While I didn’t hear too much about the story itself — save that it would feature similar “bromance” themes — I did get an opportunity to play the game. It’s quite thrilling to fly around in the original F14 Tomcat from the movie, but the final feature will have more crafts available. The game functions largely like most dogfighters, though, it’s upper-hand comes in its easy and intuitive controllability.
Unlike many similar games, tracking down enemy crafts feels natural, and there isn’t a lot of time trying to weave around enemies as they seem to always be behind you, no matter how hard you try to get them in your sights.
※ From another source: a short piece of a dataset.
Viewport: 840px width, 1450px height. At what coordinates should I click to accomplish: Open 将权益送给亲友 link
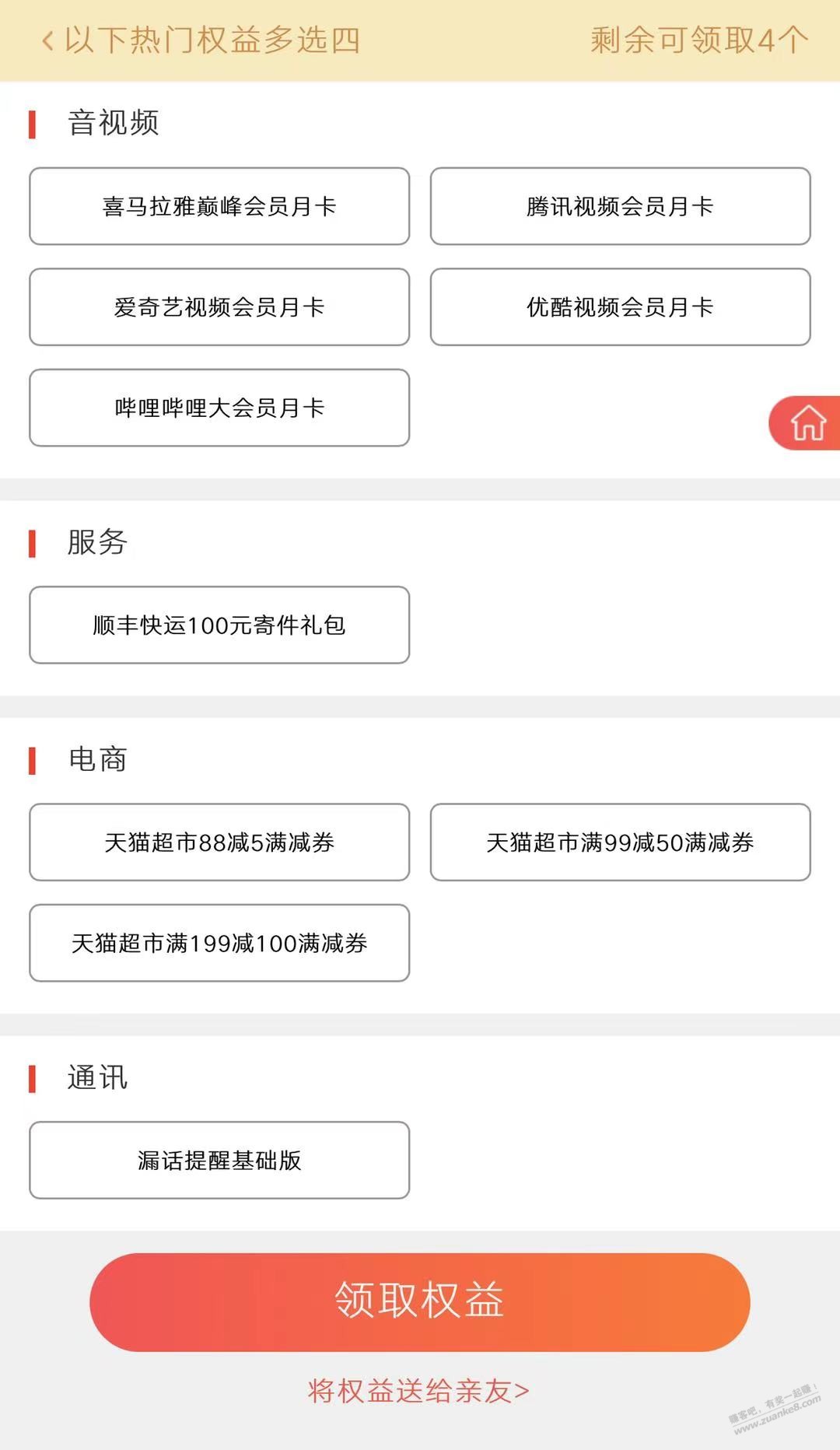coord(418,1391)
This is achieved by having an intuitive two-stick design — on the right stick; forward to boost, back to stall, and all the in-betweens to juke. In line with being able to track enemies better comes the hardlock function. When the player tracks an enemy long enough, taking pot shots along the way, a prompt for the ‘x’ button appears that puts the gunplay first as the craft pilots itself.
When the player is in hardlock, the camera becomes focused on the enemy, and the players reticule becomes paramount in targeting. By positioning the aim correctly, the player may lock on to the enemy and get a missile kill. To do this successfully, the player must appropriately react to analog-stick QTEs that appear on-screen.
If the player fails at this, the hardlock may be turned around onto the player. If this happens, players must dodge potshots themselves and hop not to be missile locked. This feature proves to be quite satisfying, and is said to get more difficult and sensitive as the game progresses.
The simple, yet satisfying gameplay is set to an absolutely beautiful enviornment. Headstrong’s in-house engine provides dynamic lighting and scenery, as well as a breathtakingly beautiful sunsets that change the sky as the battle goes on. Even though the build I saw was impressively presented, I was told that it was still being improved and had some improvements already finished that weren’t seen on the E3 build.
Top Gun: Hardlock was a lot of fun for the few minutes that I played it. The game was simple enough to pick up and play, while remaining be a satisfying challenge. It’s clear that the game itself is well-executed, but what will make or break the game is it’s longevity as a fun experience. With a campaign said to be 20 hours, the game must prove to be dynamic and challenging.